May we just put it out there that Tew Bunnag is a renaissance man?

T’ai chi and Chi Kung master, Meditation teacher, Author, Humanitarian, Linguist, Economist, Family man, and not necessarily in that order.  He also works in the field of Death and Dying, shining a light of compassion on a subject that most of us prefer to avoid.

This interview shows another side of Pi Tew, that of a Social Entrepreneur, and is especially interesting for giving us a fresh perspective on children who have grown up in the shadow of HIV and Aids. As teens and young adults, they are too old to be in an orphanage and too young to negotiate the often cold and prejudiced world.
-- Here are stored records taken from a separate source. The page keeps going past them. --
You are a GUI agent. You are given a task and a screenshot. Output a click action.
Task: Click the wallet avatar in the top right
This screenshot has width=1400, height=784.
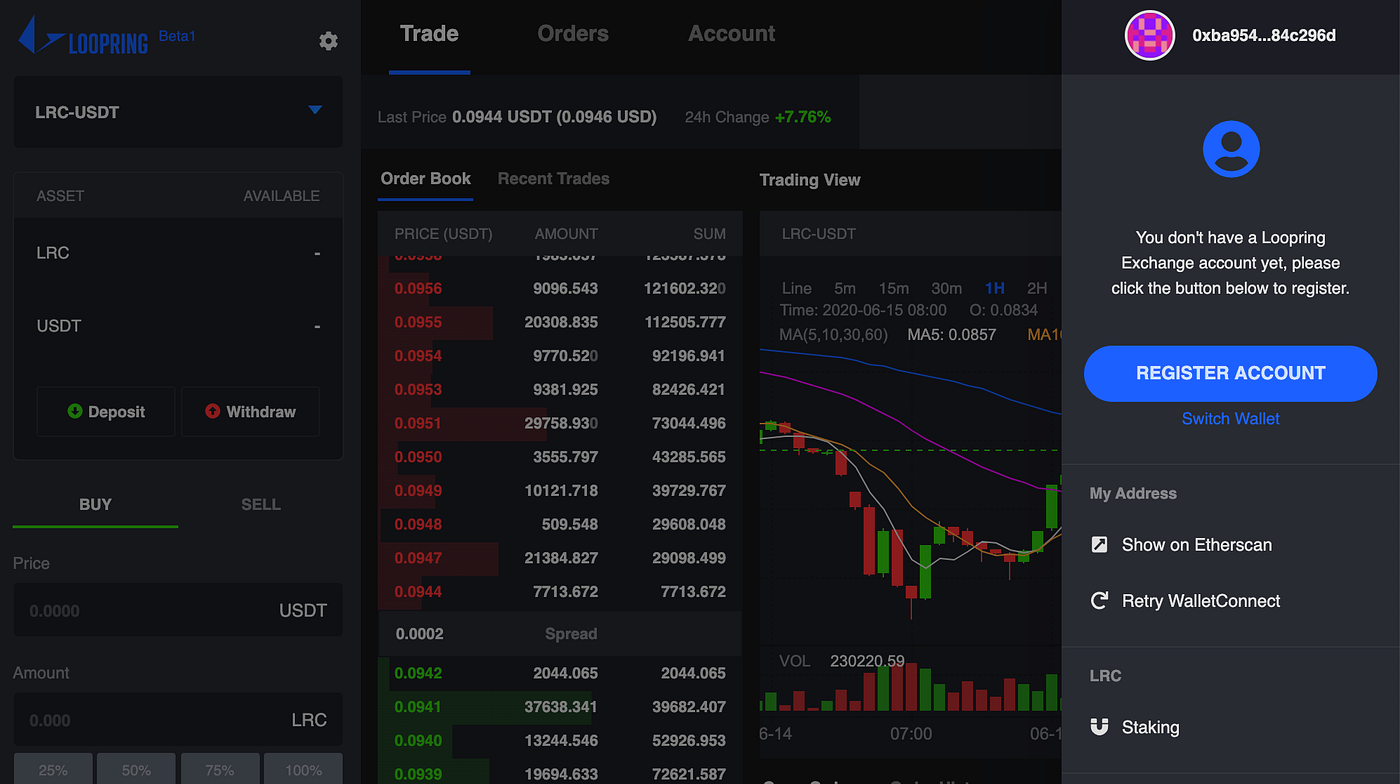[x=1150, y=35]
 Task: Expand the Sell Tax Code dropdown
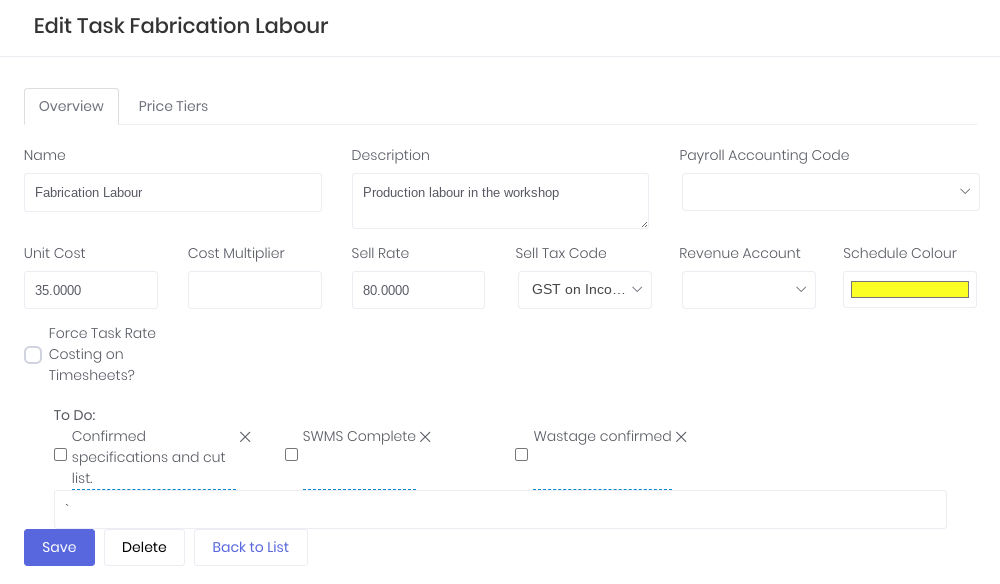pyautogui.click(x=585, y=290)
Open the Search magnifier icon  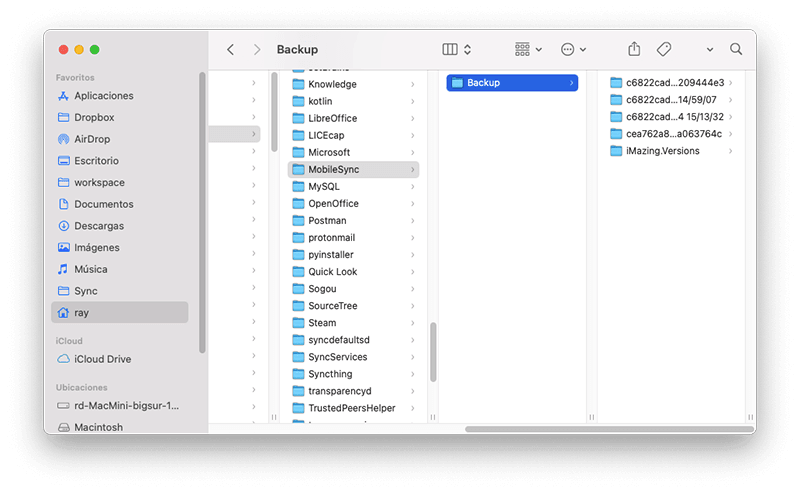pos(736,49)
And so Little Birds was created.

A place for refuge and safety.

A home for peace and joy.

Genup: Tell us about yourself.

Tew: I’m a 70-year-old man, born in Bangkok. I’m Thai but spent most of my life in Europe notably in England where I went when I was 7 and I stayed there. I was educated there, and I went to university there and then I decided to make my life there, partly because of the work I’ve done. But I never lost touch with Thailand. I always used to come back and never lost the feeling of being Thai either. And, I feel I have a place in both worlds. I live in Spain; I have a family there and in Italy. My son is half the time here and half the time there. It’s just how it is with my life. But I am Thai too, and when I get back to Bangkok, it takes me two minutes to get back into the rhythm of this crazy city. Like I never left. 

Genup: What was your initial spark?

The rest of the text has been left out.